Der Oberbegriff dafür: „I designed it myself“. Unternehmer Wild: „Wo diese Bedürfnisse angesprochen werden, da floriert die individuelle Massenproduktion.“

Investor Daniel Wild geht sogar so weit, Mass Customization als „Muss für das gesamte produzierende Gewerbe“ zu bezeichnen. Längst sei es kein Randphänomen mehr. Viele Märkte sind mit Massenprodukten gesättigt – und Waren und Incentives damit austauschbar geworden. „Die Kunden werden wählerischer, und wer ihnen keine Wahl lässt, hat es künftig schwer“, ist Wild überzeugt. Prof. Frank Huber begründet es wissenschaftlich: „Die Freude an einem individuellen Produkt und der Spaß, den der Kunde bei der Konfiguration erlebt, sind maßgeblich für den ihm zugemessenen Wert.“

Auch die über die Individualisierung entstehende Funktionalität und die Möglichkeit zur Selbstdarstellung tragen seiner Forschung nach zum wahrgenommenen Wert des Produkts bei. Die erhöhte Zahlungsbereitschaft der Shirtinator-Kunden überrascht Huber ebenfalls nicht: „Wir konnten nachweisen, dass ein hoher wahrgenommener Produktwert zu erhöhter Preisbereitschaft und gesteigerter Kaufabsicht führt.“ Dieses Konsumpotenzial gelte es auch für Mittelständler bei ihrer Kundschaft freizusetzen.
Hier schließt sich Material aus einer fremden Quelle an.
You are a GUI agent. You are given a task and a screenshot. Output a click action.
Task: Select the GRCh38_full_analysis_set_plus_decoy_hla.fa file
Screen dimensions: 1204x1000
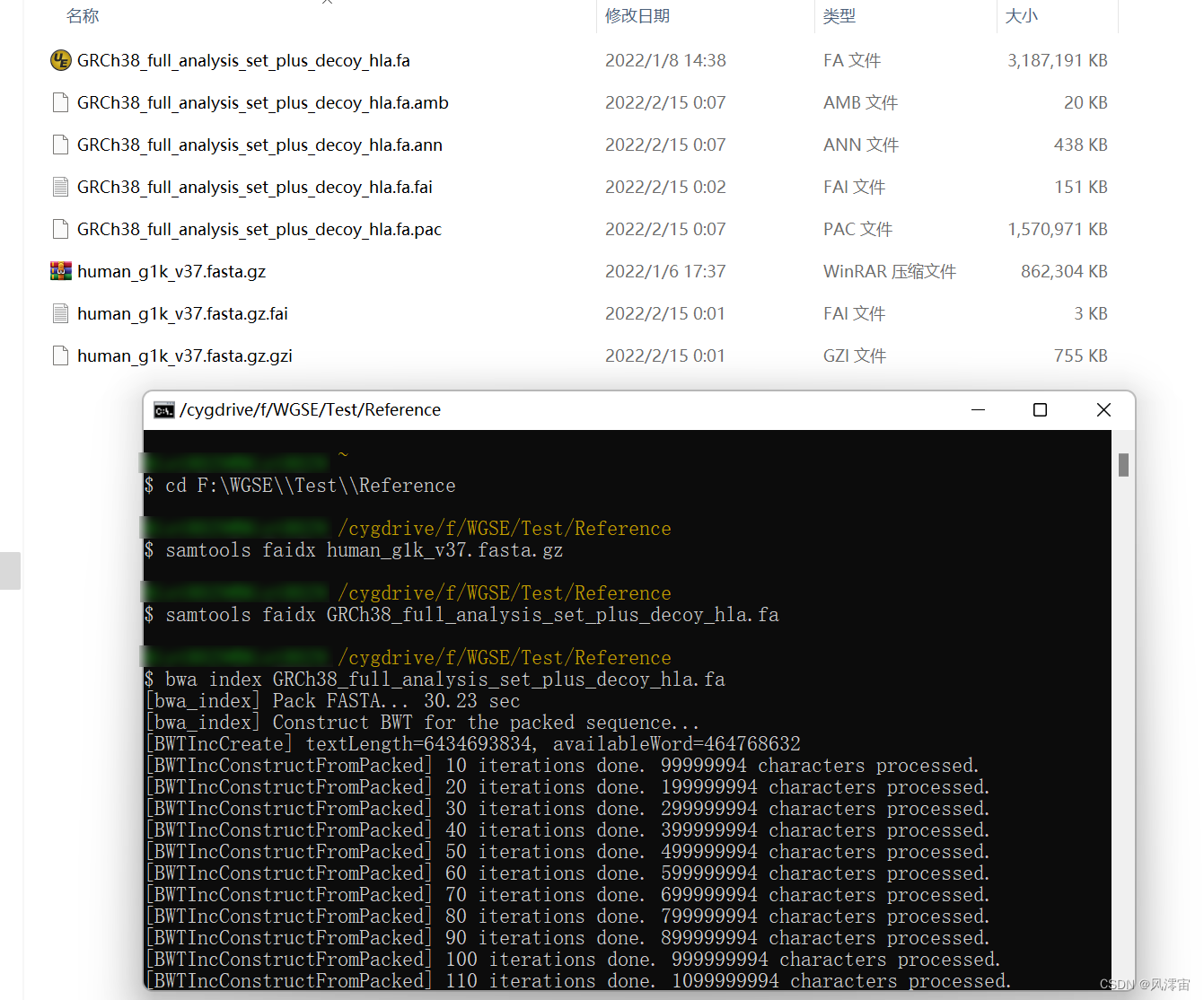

Ein Anbieter, der diesen Rat längst erfolgreich umsetzt, ist die Schmuckmanufaktur Ehinger-Schwarz. Sie bietet unter anderem eine Produktserie nach dem Baukastenprinzip: Kunden kaufen ein Basisringset und können dieses nachträglich mit weiteren Edelsteinen verändern, veredeln und umgestalten. Individualisierung funktioniert also nicht nur bei einem jungen und internetaffinen Publikum, sondern auch bei den zahlungskräftigen Mittvierzigern.